As choreographer, Alexander doesn’t let pass the opportunity to get virtually every one of the production’s cast of twenty-six on their feet, from the rousing opening number “A Weekend At Hareford,” to the showstopping Act Two closer (and the musical’s best-known song) “The Lambeth Walk,” to the nearly-as-energetic Act Two opener “The Sun Has Got His Hat On,” to the great-big grand finale. Add to that Michaels and Renee doing some fancy-footed tabletop tap-dancing to Me And My Girl’s title song in one of the musical’s signature moments and you’ve got one of the danciest—and best-danced—GCT musicals ever.

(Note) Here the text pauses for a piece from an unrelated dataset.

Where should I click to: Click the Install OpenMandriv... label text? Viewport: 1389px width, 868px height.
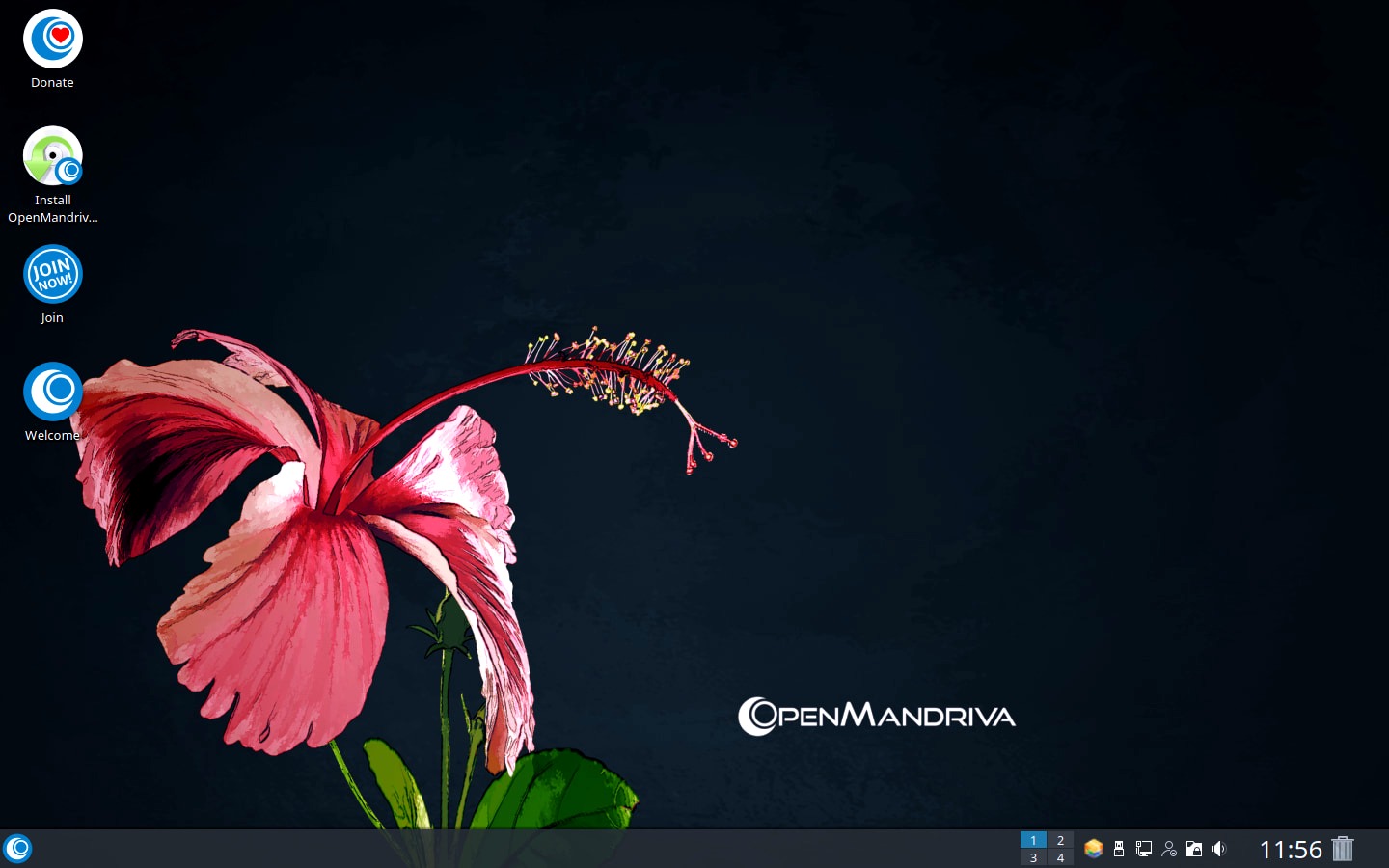52,209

Michaels, the Scenie-winning Best Lead Actor of GCT’s The Will Rogers Follies, may exceed Bill’s presumed chronological age by more than a few years, but this matters little given the comedic brilliance of his performance. Think of physical comedy greats like Sid Caesar, Jim Carrey, Tim Conway, Jerry Lewis, and Steve Martin and add Michaels’ name to theirs to make it an even half-dozen, in addition to the song-and-dance talents of a Gene Kelly or Donald O’Connor, and you’ve got some idea of what the veteran Southern California triple threat brings to the role.
Renee is every bit as terrific as Sally as she was as Polly in GCT’s Crazy For You, and wow what pipes she’s got. It’s great fun watching the always delightful Volpe playing snooty British bad girl Lady Jacquie. Ball, Kyle Kelley (Charles Heathersett), Jones, and Ricca provide expert comedic-vocal support as well, with Heather Blades (Lady Battersby), John Dickey (Sir Jasper Tring), Julia Rodriguez (Mrs. Brown), and Michael Shaughnessy (Lord Battersby) offering topnotch backup in smaller roles.

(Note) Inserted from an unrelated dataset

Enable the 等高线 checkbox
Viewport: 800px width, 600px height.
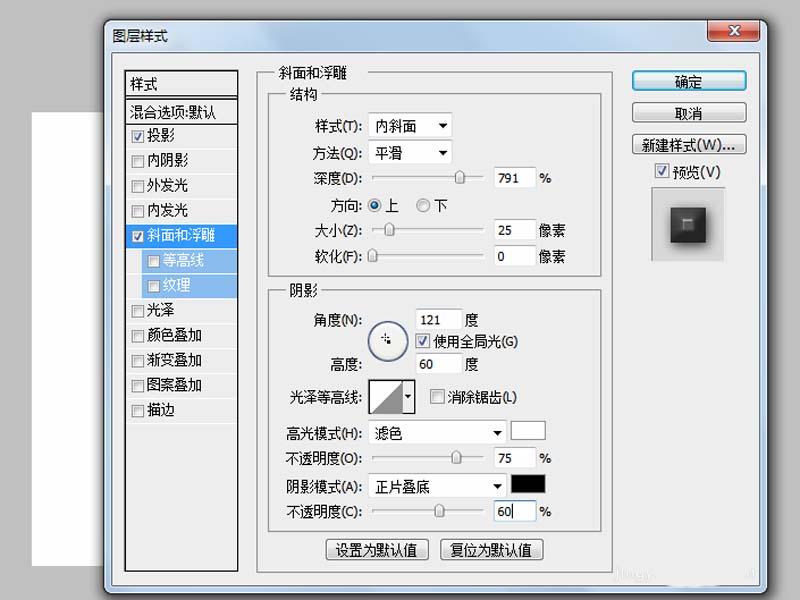(x=154, y=261)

Best of all among the featured players is the glorious Leigh, besting even movie dowager extraordinaire Margaret Dumont in staring down stage adversary Michaels in contest after contest, proving that subtlety can match scenery-chewing when done as divinely as Leigh does it here.

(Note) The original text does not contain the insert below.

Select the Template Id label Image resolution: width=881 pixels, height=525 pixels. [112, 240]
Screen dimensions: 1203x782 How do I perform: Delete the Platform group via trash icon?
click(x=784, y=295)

Glendale Centre Theatre has once again come up with a stellar cast of triple-threats in ensemble roles, assistant choreographer Laurie Fedor, Seth Freed, Christa Hamilton, Greg Hardash, Brandon Heitkamp, Kevin Holmquist, Lyndell Higgins, Jacob Krech, Hisato Masuyama-Ball, Emily Parry, Paul Reid, Laurel Robinson, Calista Ruiz, and Christine Tucker not only delivering the goods from start to finish but clearly having the time of their lives doing so.
Not all adlibs work quite as well as they’re intended to, with some anachronistic jokes, like one about The Book Of Mormon, falling flat for being out of place in this period piece, however campy. But this is a minor quibble in a production as winning as this, with Alexander meriting extra directorial snaps for his mastery at staging Me And My Girl in the round.
Once again musical director Steven Applegate coaxes tiptop vocals from his cast, who perform to prerecorded tracks.
Angela Wood and Glendale Costumes have come up with at least a couple hundred splendid period outfits in all. (At least one performer has a grand total of eight costume changes.) And not only does Tim Dietlein once again score top marks for his ingenious in-the-round scenic design, but Alexander directs with equal ingenuity to insure that multiple scene changes take place without skipping a beat.
Laurel Robinson Dickow is production assistant. Carl Garcia is stage manager.
As last year’s productions of Hairspray, South Pacific, and Crazy For You made abundantly clear, Glendale Centre Theatre has no SoCal competition in musicals staged arena-style. (That’s theater talk for “in-the-round.”) Me And My Girl matches those 2013 hits, and then some,
You may not have heard of the long-running Broadway smash going in, but of one thing there is no doubt. You’ll be raving about Me And My Girl going out.
Glendale Centre Theatre, 324 N. Orange St., Glendale.